What does the value we got for the standard error tell us?

## Statistical Significance

Back to our original question: Did receiving tutoring affect student performance on the Final? 

**Null Hypothesis:** Tutoring had no effect on Final Scores- scores for students who did not receive tutoring were the same as scores for students who did receive tutoring.  
**Alternative Hypothesis:** Tutoring did have an effect on Final Scores- scores for students who did not receive tutoring were different from scores for students who did receive tutoring.

### t- statistic

The t-statistic describes how likely an estimate of the size we saw would arise by chance even if there is no treatment effect.

Let's compare the average Final score for the students that were tutored in our sample of 50 students to the sample distribution of means if there were no treatment effect (not tutored).

In [None]:
#Find the average Final performance for the students that were tutored in our sample
mean_sample_tutored = NULL
mean_sample_tutored #our estimate from the sample

In [None]:
#Finding means Final score for students not tutored in samples
#Run this cell, you do not need to understand the code here

no_effect_means <- array() 
no_effect_scores <- numeric(0)
for(i in c(1:1000)){
    no_effect_means[i] <- mean(samples[[i]][!samples[[i]]$Mentored,]$Final)
    no_effect_scores = c(no_effect_scores, samples[[i]][!samples[[i]]$Mentored,]$Final)
}

In [None]:
#Visualize our results
hist(no_effect_means, col = "gray")#, xlim = range(40, 75))
abline(v = mean_sample_tutored, col = "red", lwd = 3) # draw a red line to show the mean of the tutored group, and compare

**What does the histogram above tell us about the hypotheses?** 

Let's confirm by finding the t-statistic.

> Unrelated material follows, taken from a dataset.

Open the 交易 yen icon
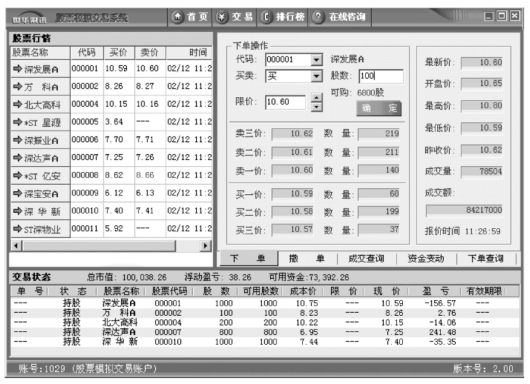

$$ t = \frac{estimate}{SE} $$

The estimate in this case is the difference in the Final score between the two groups (tutored & not tutored)

In [None]:
# We already have the mean for the tutored students (mean_sample_tutored)
# First, find the mean for the students who were not tutored in our sample
mean_sample_not_tutored <- ...

estimate <- ...
t_statistic <- ...

estimate #print estimate
t_statistic #print t-statistic

Is this t-statistic larger than 1.96 or smaller than -1.96?
What does it tell us about the effect of our treatment?

### Using the difference_in_means() function

Today's exercise so far was simply to show the statistical intuition behind statistical processes! In practice, we'll use the `difference_in_means()` function to calculate the effect, t-score, standard error, and p-value. 

**Let's compare the results we calculated for `our_sample` to the results evaluated using `difference_in_means()`**

In [None]:
...

**Now lets take a look at the `difference_in_means` for the entire `scores` dataset.**

In [None]:
...

**Let's interpret the results:** 

What is the treatment effect? Standard Error? t-statistic? p-value?

What do the t-statistic and p-value tell us about the treatment effect? Why?